A quick visit with Mr. Google reveals that taxes in feudal Japan were based on rice. In fact, taxpayers delivered their share at every level of government in the form of grain, and much of Japan's transportation infrastructure developed specifically to get those taxes delivered. Typically, farmers paid about 40% of their crop in taxes, regardless of the price at the time (which created its own problems in times of inflation). Villages paid tax as a unit, with the head of the village deciding how much each individual farmer paid.

Naturally, some villages went the extra mile to pay less. They plied visiting tax assessors with alcohol and showered them with gifts for lighter loads. Farmers even faced a planning choice similar to today's decision between traditional IRAs and 401(k)s (that let you take your tax break today) or Roth accounts (that let you save it until you take your money out). They could choose to be assessed annually (kemi). Or they could choose every five years (jomen), which meant less time dealing with crooked tax collectors, at the risk of crop failures leaving them short.

Actual ninjas were farmers themselves, typically born into ninja families and trained from childhood. As they grew older and more experienced, they hired themselves out to daimyo. It's likely they paid no tax on the income from the spying, the sabotage (mainly arson), and the assassinations they carried out. As we've seen, taxes in Sengoku and Edo Japan weren't based on earned income. And even if there had been such levies, the ninjas' paymasters were the same lords who were responsible for collecting rice-based taxes from everyone else.

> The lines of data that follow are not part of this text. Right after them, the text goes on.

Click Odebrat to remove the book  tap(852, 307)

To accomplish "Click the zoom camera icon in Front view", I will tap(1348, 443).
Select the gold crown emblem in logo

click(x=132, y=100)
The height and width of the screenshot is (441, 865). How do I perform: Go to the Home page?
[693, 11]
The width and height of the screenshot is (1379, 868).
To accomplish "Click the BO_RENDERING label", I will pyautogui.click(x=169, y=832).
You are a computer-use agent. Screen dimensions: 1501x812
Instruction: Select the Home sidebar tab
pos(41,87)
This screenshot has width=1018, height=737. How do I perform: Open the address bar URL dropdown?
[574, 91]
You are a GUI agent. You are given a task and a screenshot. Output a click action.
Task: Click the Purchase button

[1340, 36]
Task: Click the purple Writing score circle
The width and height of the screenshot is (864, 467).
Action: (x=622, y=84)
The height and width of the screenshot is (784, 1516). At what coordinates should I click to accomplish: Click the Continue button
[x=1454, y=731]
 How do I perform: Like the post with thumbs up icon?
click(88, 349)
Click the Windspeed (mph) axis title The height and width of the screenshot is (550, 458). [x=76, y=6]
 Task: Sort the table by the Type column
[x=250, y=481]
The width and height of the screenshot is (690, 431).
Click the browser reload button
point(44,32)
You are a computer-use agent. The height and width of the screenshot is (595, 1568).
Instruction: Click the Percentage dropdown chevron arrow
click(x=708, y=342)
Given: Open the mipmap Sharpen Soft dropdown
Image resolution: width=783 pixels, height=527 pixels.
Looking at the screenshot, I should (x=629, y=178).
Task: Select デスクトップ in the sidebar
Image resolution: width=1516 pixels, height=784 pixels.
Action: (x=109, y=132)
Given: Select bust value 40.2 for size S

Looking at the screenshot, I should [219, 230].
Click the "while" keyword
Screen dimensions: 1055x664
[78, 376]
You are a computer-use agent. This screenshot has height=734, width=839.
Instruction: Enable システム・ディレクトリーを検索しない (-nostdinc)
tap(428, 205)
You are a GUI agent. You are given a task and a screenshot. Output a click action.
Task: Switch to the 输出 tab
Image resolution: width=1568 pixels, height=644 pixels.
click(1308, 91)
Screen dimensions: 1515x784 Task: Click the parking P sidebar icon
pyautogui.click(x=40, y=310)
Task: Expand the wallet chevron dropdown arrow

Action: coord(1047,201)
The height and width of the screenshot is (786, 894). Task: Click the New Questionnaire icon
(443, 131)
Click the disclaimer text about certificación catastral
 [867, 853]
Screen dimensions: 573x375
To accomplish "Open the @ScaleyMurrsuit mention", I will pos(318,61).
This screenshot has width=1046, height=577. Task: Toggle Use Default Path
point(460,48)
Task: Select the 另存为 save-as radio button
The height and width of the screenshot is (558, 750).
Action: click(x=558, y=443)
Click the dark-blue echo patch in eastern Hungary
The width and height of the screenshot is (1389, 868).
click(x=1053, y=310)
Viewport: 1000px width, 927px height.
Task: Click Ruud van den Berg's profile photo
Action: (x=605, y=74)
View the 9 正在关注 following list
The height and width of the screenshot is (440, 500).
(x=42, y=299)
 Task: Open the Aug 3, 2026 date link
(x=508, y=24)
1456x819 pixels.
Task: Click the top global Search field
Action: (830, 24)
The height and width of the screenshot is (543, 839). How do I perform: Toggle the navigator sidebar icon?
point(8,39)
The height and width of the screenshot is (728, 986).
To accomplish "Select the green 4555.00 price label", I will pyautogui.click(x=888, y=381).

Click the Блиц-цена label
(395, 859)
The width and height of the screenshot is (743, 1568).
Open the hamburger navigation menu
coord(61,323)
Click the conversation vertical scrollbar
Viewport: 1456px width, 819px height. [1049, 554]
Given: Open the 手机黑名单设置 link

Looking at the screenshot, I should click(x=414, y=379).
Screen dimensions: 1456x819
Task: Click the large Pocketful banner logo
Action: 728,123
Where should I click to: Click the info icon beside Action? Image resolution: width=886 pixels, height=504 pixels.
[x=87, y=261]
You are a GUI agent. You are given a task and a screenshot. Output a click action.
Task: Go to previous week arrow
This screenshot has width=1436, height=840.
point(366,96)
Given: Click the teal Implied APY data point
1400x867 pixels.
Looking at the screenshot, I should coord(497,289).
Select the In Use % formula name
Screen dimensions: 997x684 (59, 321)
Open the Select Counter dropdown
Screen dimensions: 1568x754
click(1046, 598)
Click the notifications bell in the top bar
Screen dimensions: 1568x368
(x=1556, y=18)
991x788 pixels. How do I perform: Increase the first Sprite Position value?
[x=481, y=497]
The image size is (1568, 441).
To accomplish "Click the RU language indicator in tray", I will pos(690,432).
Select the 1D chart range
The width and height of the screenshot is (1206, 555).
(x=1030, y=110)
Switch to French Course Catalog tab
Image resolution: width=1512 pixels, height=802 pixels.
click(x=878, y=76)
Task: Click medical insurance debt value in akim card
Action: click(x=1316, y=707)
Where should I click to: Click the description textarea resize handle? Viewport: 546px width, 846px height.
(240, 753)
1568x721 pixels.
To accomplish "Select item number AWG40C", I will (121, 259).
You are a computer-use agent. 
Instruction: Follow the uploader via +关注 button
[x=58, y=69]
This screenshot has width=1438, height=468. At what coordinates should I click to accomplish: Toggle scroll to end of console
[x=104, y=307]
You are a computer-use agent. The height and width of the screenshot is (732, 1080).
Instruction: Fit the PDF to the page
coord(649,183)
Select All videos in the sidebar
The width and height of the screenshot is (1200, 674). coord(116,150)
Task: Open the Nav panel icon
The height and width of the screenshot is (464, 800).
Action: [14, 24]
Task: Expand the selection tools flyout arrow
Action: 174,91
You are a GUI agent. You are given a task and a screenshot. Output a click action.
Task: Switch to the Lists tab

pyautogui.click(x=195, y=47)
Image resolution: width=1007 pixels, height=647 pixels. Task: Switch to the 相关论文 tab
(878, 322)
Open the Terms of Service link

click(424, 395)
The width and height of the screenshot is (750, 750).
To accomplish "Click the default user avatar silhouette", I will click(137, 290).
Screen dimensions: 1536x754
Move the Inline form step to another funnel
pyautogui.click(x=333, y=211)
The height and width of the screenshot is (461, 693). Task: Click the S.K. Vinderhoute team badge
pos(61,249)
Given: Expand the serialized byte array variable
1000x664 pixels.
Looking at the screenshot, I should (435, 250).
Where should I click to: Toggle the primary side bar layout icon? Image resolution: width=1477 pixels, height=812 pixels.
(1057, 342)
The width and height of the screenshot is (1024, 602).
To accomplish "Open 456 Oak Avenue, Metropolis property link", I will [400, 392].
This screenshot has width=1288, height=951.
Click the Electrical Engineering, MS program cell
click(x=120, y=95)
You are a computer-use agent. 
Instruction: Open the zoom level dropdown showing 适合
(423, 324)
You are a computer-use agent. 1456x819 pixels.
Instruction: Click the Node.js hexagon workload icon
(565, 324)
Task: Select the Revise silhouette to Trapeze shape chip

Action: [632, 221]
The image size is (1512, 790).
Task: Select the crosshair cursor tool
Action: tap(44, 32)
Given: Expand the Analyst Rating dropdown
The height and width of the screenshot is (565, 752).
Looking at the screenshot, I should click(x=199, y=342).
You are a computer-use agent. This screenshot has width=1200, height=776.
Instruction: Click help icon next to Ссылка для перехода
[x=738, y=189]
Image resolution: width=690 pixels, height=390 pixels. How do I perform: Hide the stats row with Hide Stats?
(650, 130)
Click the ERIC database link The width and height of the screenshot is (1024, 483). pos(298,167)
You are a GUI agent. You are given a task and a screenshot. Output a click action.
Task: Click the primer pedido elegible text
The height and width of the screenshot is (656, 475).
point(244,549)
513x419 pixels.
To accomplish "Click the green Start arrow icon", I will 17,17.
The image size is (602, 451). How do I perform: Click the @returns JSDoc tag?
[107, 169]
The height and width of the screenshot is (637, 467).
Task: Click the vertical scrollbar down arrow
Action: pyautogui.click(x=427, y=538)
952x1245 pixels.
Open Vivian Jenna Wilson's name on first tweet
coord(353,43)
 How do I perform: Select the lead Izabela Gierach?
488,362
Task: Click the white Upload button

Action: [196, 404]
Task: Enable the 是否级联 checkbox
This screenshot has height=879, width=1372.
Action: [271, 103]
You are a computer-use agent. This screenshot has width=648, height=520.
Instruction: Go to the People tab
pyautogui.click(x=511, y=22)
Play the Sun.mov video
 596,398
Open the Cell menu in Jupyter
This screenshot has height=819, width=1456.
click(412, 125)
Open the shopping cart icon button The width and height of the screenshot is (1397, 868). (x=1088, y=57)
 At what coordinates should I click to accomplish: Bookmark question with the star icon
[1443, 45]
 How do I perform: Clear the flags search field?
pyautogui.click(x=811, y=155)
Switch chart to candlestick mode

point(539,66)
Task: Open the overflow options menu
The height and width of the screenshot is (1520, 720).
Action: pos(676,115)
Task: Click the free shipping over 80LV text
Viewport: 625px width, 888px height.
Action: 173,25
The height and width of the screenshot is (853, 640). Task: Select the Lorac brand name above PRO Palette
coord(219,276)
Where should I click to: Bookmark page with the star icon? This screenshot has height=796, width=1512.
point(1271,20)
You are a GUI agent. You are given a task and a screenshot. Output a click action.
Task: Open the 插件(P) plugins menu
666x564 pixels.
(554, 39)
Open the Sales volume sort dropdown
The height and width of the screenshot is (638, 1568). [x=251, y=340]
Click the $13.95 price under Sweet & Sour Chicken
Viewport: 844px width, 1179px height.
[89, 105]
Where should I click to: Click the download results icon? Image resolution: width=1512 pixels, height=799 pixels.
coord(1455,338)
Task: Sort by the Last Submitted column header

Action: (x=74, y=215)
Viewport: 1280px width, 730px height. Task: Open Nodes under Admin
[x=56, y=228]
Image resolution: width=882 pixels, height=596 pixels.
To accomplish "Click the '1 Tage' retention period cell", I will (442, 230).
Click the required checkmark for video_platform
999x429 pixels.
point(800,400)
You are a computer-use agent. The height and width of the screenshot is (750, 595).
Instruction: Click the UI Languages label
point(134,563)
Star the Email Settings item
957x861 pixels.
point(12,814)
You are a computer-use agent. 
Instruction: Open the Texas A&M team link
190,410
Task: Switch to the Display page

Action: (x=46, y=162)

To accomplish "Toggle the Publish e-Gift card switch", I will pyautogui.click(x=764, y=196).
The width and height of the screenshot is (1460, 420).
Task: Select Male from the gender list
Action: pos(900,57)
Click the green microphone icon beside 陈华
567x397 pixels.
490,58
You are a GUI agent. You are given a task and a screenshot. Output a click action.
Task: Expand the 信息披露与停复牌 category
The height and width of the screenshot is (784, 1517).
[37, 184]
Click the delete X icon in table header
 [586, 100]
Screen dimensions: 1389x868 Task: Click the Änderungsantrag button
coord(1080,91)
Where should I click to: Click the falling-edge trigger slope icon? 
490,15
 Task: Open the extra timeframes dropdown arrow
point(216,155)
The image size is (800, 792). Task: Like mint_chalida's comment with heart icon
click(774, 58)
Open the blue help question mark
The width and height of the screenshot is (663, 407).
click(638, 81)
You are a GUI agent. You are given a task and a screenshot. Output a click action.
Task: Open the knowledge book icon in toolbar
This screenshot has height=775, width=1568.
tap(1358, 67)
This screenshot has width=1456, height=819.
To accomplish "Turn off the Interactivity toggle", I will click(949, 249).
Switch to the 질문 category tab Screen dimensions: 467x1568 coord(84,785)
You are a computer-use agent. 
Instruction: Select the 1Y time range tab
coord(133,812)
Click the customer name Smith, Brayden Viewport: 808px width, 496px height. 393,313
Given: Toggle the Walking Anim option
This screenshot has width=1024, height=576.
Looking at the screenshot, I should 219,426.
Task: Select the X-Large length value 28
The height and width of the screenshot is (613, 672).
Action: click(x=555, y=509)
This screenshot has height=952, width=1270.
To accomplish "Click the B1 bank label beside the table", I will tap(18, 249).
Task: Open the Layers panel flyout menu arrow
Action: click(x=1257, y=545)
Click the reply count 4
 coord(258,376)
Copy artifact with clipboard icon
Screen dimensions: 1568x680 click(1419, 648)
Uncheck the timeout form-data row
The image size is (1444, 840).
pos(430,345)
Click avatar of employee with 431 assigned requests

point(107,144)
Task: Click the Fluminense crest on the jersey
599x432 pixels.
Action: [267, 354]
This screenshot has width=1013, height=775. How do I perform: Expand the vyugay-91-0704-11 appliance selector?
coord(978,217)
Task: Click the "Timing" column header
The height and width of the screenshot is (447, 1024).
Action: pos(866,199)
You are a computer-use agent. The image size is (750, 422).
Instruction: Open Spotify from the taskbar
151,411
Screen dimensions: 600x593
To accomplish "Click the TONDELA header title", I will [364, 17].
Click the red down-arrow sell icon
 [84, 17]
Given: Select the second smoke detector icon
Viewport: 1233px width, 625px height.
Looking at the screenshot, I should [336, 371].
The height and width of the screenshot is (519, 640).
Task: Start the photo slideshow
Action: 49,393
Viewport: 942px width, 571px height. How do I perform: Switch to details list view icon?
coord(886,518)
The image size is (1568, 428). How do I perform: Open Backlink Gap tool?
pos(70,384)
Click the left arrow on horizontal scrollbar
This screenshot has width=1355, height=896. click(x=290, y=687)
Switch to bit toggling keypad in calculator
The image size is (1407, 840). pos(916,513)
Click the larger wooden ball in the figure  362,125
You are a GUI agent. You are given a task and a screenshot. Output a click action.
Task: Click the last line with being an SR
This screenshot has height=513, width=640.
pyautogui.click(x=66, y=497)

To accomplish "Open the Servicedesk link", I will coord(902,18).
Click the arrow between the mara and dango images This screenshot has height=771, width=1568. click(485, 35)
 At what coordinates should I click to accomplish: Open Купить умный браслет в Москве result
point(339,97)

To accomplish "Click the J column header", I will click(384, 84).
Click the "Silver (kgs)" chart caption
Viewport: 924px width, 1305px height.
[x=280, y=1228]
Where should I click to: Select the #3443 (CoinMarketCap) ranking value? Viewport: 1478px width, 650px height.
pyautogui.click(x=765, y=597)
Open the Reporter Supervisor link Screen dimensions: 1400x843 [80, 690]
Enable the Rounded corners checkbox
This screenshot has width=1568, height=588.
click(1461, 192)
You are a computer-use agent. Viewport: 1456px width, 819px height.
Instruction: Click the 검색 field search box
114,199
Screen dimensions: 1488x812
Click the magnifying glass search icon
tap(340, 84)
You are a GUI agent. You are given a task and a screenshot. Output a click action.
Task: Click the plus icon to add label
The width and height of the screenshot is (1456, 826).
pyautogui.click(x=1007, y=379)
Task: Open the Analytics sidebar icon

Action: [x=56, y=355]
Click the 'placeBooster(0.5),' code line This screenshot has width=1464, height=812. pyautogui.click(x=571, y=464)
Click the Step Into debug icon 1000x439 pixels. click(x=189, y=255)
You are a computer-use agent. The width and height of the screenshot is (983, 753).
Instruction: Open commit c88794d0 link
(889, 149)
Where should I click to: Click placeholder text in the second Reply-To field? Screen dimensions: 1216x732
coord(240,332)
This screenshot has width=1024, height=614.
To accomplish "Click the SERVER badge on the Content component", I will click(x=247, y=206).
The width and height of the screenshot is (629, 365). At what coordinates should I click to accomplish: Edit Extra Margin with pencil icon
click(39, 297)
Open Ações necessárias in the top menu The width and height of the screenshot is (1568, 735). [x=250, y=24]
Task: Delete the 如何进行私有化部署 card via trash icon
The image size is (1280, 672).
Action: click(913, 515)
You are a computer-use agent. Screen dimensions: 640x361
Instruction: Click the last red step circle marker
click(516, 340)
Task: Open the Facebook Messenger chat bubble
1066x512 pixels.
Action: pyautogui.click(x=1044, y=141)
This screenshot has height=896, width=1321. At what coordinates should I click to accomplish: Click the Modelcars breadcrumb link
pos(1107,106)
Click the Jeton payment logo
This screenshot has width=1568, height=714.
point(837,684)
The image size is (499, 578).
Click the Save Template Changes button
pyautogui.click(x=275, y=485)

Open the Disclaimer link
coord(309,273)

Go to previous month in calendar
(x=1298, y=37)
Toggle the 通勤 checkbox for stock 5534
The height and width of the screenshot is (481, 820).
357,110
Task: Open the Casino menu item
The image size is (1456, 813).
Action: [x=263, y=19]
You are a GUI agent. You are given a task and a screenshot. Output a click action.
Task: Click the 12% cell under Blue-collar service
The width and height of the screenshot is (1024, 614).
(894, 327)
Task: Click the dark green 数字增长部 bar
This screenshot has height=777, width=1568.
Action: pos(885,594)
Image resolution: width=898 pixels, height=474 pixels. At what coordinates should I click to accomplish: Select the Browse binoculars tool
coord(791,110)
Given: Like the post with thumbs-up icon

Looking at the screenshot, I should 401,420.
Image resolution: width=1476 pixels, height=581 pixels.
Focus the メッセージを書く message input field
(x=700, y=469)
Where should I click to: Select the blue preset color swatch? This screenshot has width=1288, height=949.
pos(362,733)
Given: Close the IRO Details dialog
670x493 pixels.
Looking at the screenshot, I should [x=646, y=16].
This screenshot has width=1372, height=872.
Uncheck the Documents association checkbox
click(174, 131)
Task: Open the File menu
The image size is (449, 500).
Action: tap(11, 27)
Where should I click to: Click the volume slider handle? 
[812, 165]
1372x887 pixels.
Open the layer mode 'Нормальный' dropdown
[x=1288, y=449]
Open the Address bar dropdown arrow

Today the ninja live on mainly in myth. There's no evidence they ever dressed in the all-black garb you see them wearing in popular depictions — they dressed like ordinary peasants to blend in with everyone else. If they really could make themselves invisible or walk on water, those secrets are lost to us. (And really, if you could make yourself invisible, wouldn't it be worth paying a little extra tax to get away with it?)

But the ninja tradition lives on in a surprising corner of the world, and that's tax planning. One professional association for tax-planning professionals even urges graduates of its flagship "Green Light Academy" program to style themselves as "tax ninjas" to attract clients. (That's us.) So let us put our skills to work for you, and see how much grain we can save!